5 thoughts on “Utility Radio Monitoring for the Off Grid Ham.

  1. randall krippner

    I used to monitor the local frequencies back in the 70s and 80s but got away from it for a variety of reasons, mostly because, well, kids started coming along and that pretty much took up all of our extra money and time and I never got back to it for some reason. I do remember that monitoring the local highway department frequencies was a heck of a lot better source of information for road conditions during storms than the local news reports were. Now you’ve sparked my interest again and I’m going to have to start looking for deals on receivers the next time I get to a ham fest. There is generally someone selling used ones at reasonable prices.

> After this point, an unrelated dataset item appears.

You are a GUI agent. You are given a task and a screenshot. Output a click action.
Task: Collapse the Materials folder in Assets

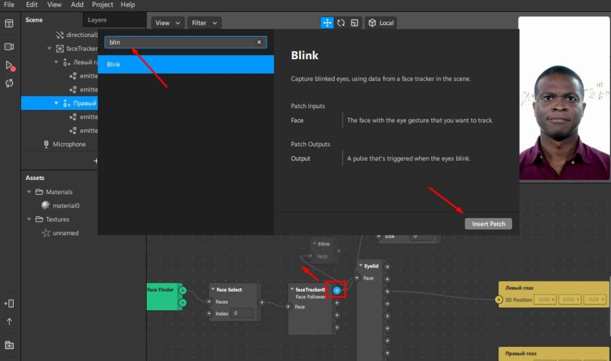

    Good point about the cell phone based communications monitors as well. In a genuine emergency there is a very good chance cell phone and internet service is going to go down and they’ll be useless.

    It’s a shame that shortwave broadcasting has been falling out of favor. I can understand why, but I’m still a bit sad about it. My first introduction to radio technology came when I got a Panasonic multi-band radio for Christmas when I was about 14 or so and I’d spend hours tuning in international broadcasts and AM amateur radio transmissions. That’s how I first learned about the arcane science of radio propagation and how antennas worked.

  2. Mike, KE0GZT

    Thanks Chris, for the reminders about monitoring and use of scanners. I’ve been remiss and I need reminders… so thank you. I checked RadioReference.com based on your previous posts, and was amazed at the info. available at one source – even made some copies of specific data… but still no scanner. I finally broke down and got a smart phone recently and look forward to getting some SOTA apps and maps, being able to spot myself (if I have service) on the mountain top and post where I’ll be so locals can find me… ha! Sounds like fun, but I know it will be more work than I’m expecting… but, with practice it should get easier. Got myself a 2m yagi antenna and will be heading west soon, w/ 5 w output! Thanks, Chris -I’ve learned much from you over the past couple of years and it’s much appreciated!

    1. Chris Warren Post author

      Hi Mike, I’m really glad to hear you have benefitted from what we do here at Off Grid Ham. Scanners are a worthwhile investment, and you don’t have to spend a ton of cash. I own several scanners (some of which are $$$), but one of my favorites is my Uniden BC-355. I think I paid $25 for it at a swap meet a few years ago. It a no-frills affair and lacks a lot of cool stuff the big boys have, but with list prices in the $75-$80 range it’s a hell of a bang for the buck. I absolutely love the BC-355. If you travel a lot, there are also handheld scanners. The BC-125AT is less than $100 and performs well above its price tag.

  3. DragoSapien

    I still have my old scanners somewhere box away and I’m now using my new digital scanners to keep track of everything in my area. I did shy away from the scanner there for a while when I got into ham radio. I know everybody in my small town had a scanner until they went to P 25 . After a lot of these people saw a $500 price tag for the new scanners they just quit scamming.

    1. Chris Warren Post author

      Many organizations are moving away from common analog radio, but there is still plenty to listen to without high end equipment. Like everything in technology, the costs will come down as the technology is implemented.